Dia desses, eu me sentei na pracinha aqui do bairro.Não levei relógio, nem celular.

Éramos só eu, Beto, as pedras, algumas moscas, poucas folhas de poucos arbustos.
Rodeados pelo mundo ctônico, como diria Donna Haraway (“Ficar com o problema”) invisível aos meus olhos.
E muitos seres humanos que passavam, iam e vinham. Uns com pressa, outros nem tanto.
O que me levou a me sentar na pracinha foi o frio que comecei a sentir aqui em casa. Moro numa casa onde o sol não chega.
Aqui somos eu, Beto, o computador e minhas lembranças, algumas sob a forma de móveis, outras sob a forma de retratos, muitas sob a forma de livros e muitos enfeites que vou guardando pela vida afora.
Sabe aquelas coisinhas que a gente não consegue jogar fora?
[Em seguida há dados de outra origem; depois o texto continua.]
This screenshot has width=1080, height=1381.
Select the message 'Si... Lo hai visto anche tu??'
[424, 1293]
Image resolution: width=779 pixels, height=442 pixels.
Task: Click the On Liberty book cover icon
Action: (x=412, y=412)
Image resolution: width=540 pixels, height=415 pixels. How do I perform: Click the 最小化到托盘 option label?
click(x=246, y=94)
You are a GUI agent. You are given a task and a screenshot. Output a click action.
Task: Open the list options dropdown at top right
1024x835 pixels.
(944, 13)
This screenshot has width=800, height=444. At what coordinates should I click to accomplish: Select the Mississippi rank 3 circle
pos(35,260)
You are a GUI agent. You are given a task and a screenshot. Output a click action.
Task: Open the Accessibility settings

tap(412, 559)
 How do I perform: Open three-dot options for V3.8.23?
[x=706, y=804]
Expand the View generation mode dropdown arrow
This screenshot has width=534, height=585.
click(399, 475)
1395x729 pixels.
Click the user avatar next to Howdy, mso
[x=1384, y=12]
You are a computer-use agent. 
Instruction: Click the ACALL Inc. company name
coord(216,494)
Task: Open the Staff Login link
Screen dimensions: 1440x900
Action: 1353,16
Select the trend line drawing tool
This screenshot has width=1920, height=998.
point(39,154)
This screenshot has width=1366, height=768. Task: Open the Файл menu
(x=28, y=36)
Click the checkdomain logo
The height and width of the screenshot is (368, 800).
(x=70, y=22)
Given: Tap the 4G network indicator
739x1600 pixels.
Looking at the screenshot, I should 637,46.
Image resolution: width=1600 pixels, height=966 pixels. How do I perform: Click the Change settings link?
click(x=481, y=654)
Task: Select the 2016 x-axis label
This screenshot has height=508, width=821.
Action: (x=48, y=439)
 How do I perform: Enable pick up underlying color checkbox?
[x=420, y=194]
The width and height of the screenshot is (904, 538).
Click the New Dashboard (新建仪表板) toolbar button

Pois é disso que estou falando.
Mas, voltamos à pracinha.
O sol foi me aquecendo, tirei as meias. Senti que o pescoço estava duro, fiz um movimento para soltar. Não sabia muito bem o que fazer com as pernas, ergui-as e fiz pose de Buda.
Sem tela para absorver minha atenção, passei a ouvir minha respiração, a me dar conta dos meus movimentos.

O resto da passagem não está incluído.